Nos esperaban en la casa aquellas «habichuelas con dulce»


Fernando Ureña Rib





















Luz del Alba
Cuento

Fernando Ureña Rib

En mis campos la primavera llevaba una cruz pintada en el rostro.  Antes de eso estaba el carnaval con sus palos encebados, salves, aquelarres, paganías y desafueros.  Pero ya en plena cuaresma, el viento empezaba a pitar desde el amanecer.  Los muchachos subíamos a los montes, llevábamos papel encerado, celofán, retazos de tela cortados en tiras largas, cáñamos y tallos de bambú, los amarrábamos a un armazón en cruz y lo sellábamos todo con almidón de yuca.


«Chichiguas» las llamábamos, aunque en otros países las llaman “Papalotes”.  Es lo mismo.  Solo teníamos que correr un poco y el viento se encargaba de alzarlas al infinito azul.  Quien tenía más gangorra veía cómo se perdía su chichigua en el intenso cielo y cómo el viento la aprovechaba para dibujar en el vacío sus piruetas.


Al entrar la cuaresma venía el miércoles de ceniza y el padre nos embarraba con su pulgar la frente.  Era una cruz indeseable porque nos recordaba la muerte de Jesús, a quien adorábamos.  Estaba prohibido lavarla, pero aquella cruz de ceniza picaba bajo el sol y había que quitársela de encima aún con los codos.
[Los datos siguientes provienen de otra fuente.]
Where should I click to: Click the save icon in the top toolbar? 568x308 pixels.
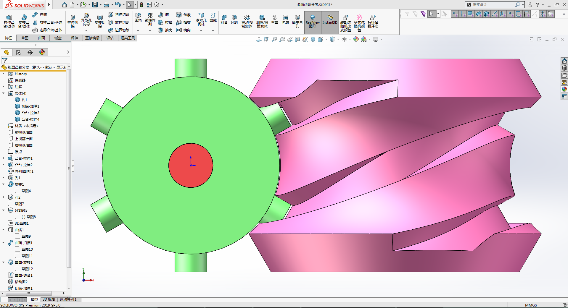[x=95, y=5]
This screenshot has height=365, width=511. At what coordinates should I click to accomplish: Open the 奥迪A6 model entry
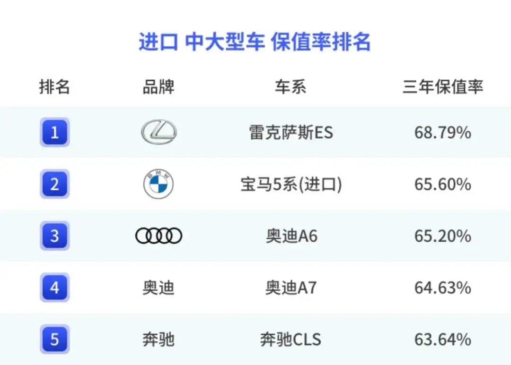(x=291, y=236)
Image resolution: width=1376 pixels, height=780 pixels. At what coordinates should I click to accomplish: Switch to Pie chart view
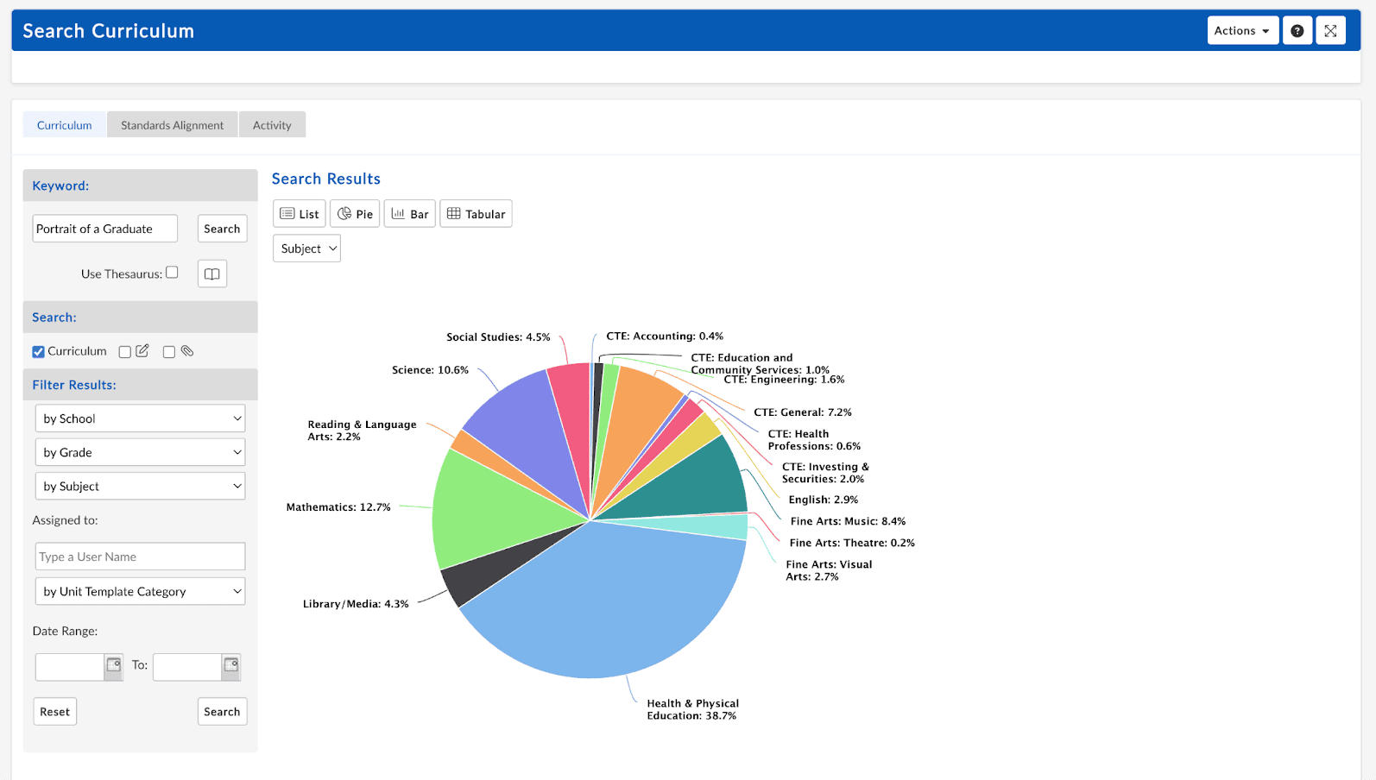pos(355,214)
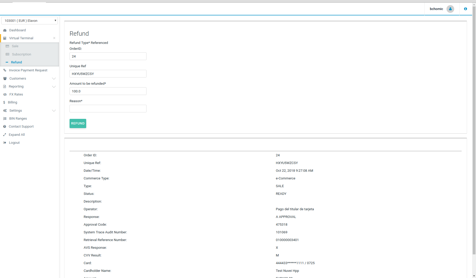Click the Contact Support question icon
This screenshot has width=476, height=278.
tap(5, 127)
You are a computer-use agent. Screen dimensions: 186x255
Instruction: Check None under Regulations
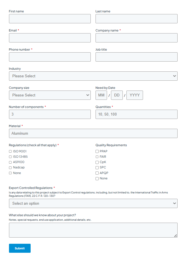click(10, 173)
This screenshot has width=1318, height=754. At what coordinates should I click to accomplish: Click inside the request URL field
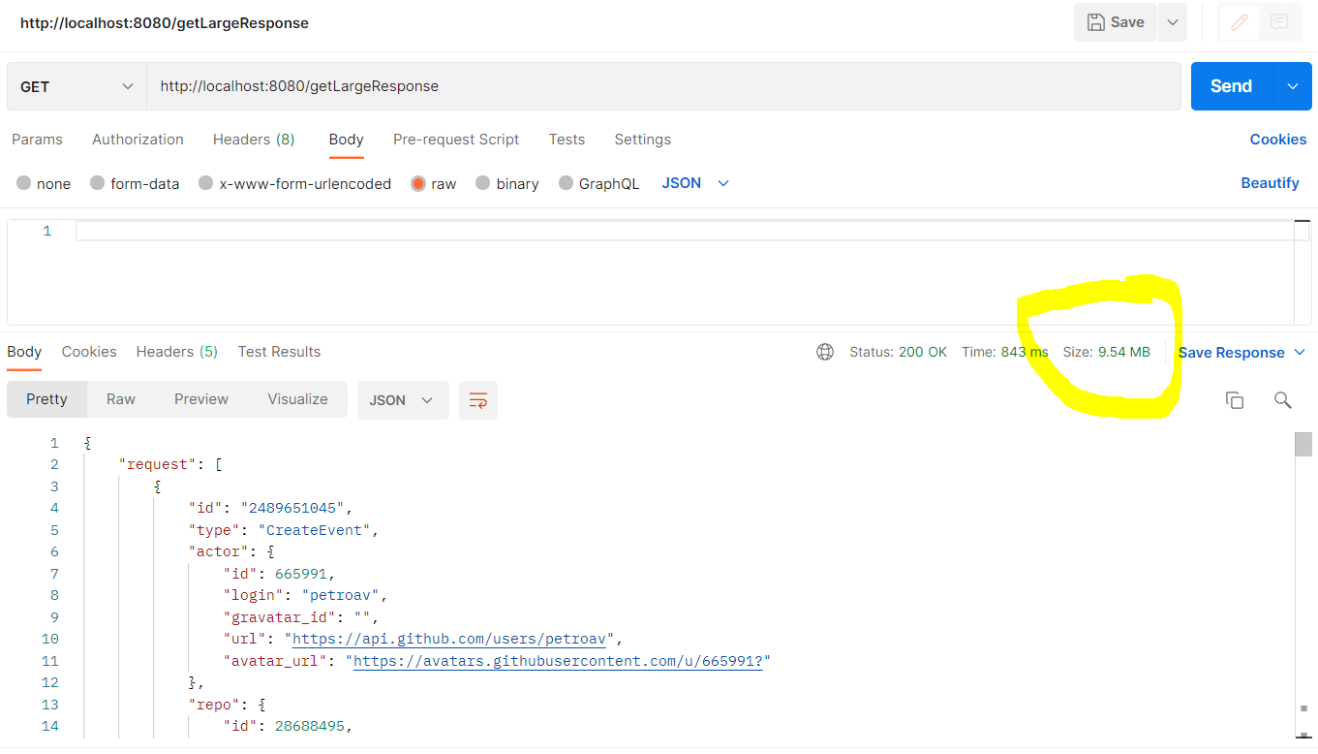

No sé dónde encontraba el padre aquella ceniza.  Quizás en el fogón de la vieja Eulalia, una señora muy comprensiva,  quien le cocinaba en el patio de la iglesia. Y debía comer muy bien aquel padre, porque en cada nueva primavera ostentaba su panza una elipsis mayor y su alma un espíritu más rozagante.


Y hablando de cocina, por suerte nos esperaban en la casa aquellas «habichuelas con dulce», que consistían en  una sopa espesa de habichuelas rojas, cocidas con leche y batatas,  que se condimentaban con azúcar, clavos, canela  y malagueta.  Dicho al pasar,  parecería desagradable, pero en los valles del Cibao, a la sombra de una enorme mata de mangos, resultaban tan deliciosas aquellas habichuelas como la gloria misma.


Y la gloria, que era lo que mi adolescencia anhelaba oscuramente, me llegó justo una tarde de primavera en aquellos campos del Cibao.  Se llamaba Luz del Alba.  Bastó que ella y yo oyéramos unas canciones de Leonardo Fabio  y nos perdiéramos bajo unas chorreras que había en Monte Adentro. Allí me sentí, por primera vez, bautizado.  Le hablé del asunto a la vieja Eulalia, pero no me valió.  Tenía que confesar aquel pecado.  Mis confesiones con el padre fueron tan explícitas y apasionadas, que él me otorgó el perdón sin tener que repetir veinte mil padrenuestros. Aunque no hubo penitencias, quedé atado al compromiso de continuar contándole la dulce y maravillosa historia primaveral de Luz del Alba.